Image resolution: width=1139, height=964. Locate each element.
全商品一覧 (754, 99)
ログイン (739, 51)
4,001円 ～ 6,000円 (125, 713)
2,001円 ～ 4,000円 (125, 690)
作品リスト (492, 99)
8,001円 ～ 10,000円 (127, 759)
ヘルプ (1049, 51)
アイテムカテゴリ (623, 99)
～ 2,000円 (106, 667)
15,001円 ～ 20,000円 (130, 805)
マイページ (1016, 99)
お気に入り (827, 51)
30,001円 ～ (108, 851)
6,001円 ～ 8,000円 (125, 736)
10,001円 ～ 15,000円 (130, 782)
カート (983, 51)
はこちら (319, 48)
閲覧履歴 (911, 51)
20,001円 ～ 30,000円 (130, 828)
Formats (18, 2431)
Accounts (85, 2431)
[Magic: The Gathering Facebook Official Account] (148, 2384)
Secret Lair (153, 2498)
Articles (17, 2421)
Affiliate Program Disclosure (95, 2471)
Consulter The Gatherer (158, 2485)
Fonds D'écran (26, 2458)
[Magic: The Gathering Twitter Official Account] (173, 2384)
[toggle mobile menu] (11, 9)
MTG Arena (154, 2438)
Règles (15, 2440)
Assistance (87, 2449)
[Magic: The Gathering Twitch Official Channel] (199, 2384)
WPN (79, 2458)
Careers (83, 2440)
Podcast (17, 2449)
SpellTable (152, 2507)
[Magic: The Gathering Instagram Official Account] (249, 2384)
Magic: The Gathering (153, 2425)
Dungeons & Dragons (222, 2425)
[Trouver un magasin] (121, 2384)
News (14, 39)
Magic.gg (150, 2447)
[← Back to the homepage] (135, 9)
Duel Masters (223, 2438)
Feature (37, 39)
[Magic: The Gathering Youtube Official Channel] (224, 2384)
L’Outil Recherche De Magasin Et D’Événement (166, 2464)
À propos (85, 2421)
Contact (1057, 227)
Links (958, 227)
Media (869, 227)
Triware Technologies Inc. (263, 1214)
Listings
+-------+
Directions for this task:
Please copy out every row above word for word, one per line, in the same order.

Solution to this exercise:
Image resolution: width=1139, height=964. Locate each element.
全商品一覧 (754, 99)
ログイン (739, 51)
4,001円 ～ 6,000円 (125, 713)
2,001円 ～ 4,000円 (125, 690)
作品リスト (492, 99)
8,001円 ～ 10,000円 (127, 759)
ヘルプ (1049, 51)
アイテムカテゴリ (623, 99)
～ 2,000円 (106, 667)
15,001円 ～ 20,000円 (130, 805)
マイページ (1016, 99)
お気に入り (827, 51)
30,001円 ～ (108, 851)
6,001円 ～ 8,000円 (125, 736)
10,001円 ～ 15,000円 (130, 782)
カート (983, 51)
はこちら (319, 48)
閲覧履歴 (911, 51)
20,001円 ～ 30,000円 (130, 828)
Formats (18, 2431)
Accounts (85, 2431)
[Magic: The Gathering Facebook Official Account] (148, 2384)
Secret Lair (153, 2498)
Articles (17, 2421)
Affiliate Program Disclosure (95, 2471)
Consulter The Gatherer (158, 2485)
Fonds D'écran (26, 2458)
[Magic: The Gathering Twitter Official Account] (173, 2384)
[toggle mobile menu] (11, 9)
MTG Arena (154, 2438)
Règles (15, 2440)
Assistance (87, 2449)
[Magic: The Gathering Twitch Official Channel] (199, 2384)
WPN (79, 2458)
Careers (83, 2440)
Podcast (17, 2449)
SpellTable (152, 2507)
[Magic: The Gathering Instagram Official Account] (249, 2384)
Magic: The Gathering (153, 2425)
Dungeons & Dragons (222, 2425)
[Trouver un magasin] (121, 2384)
News (14, 39)
Magic.gg (150, 2447)
[← Back to the homepage] (135, 9)
Duel Masters (223, 2438)
Feature (37, 39)
[Magic: The Gathering Youtube Official Channel] (224, 2384)
L’Outil Recherche De Magasin Et D’Événement (166, 2464)
À propos (85, 2421)
Contact (1057, 227)
Links (958, 227)
Media (869, 227)
Triware Technologies Inc. (263, 1214)
Listings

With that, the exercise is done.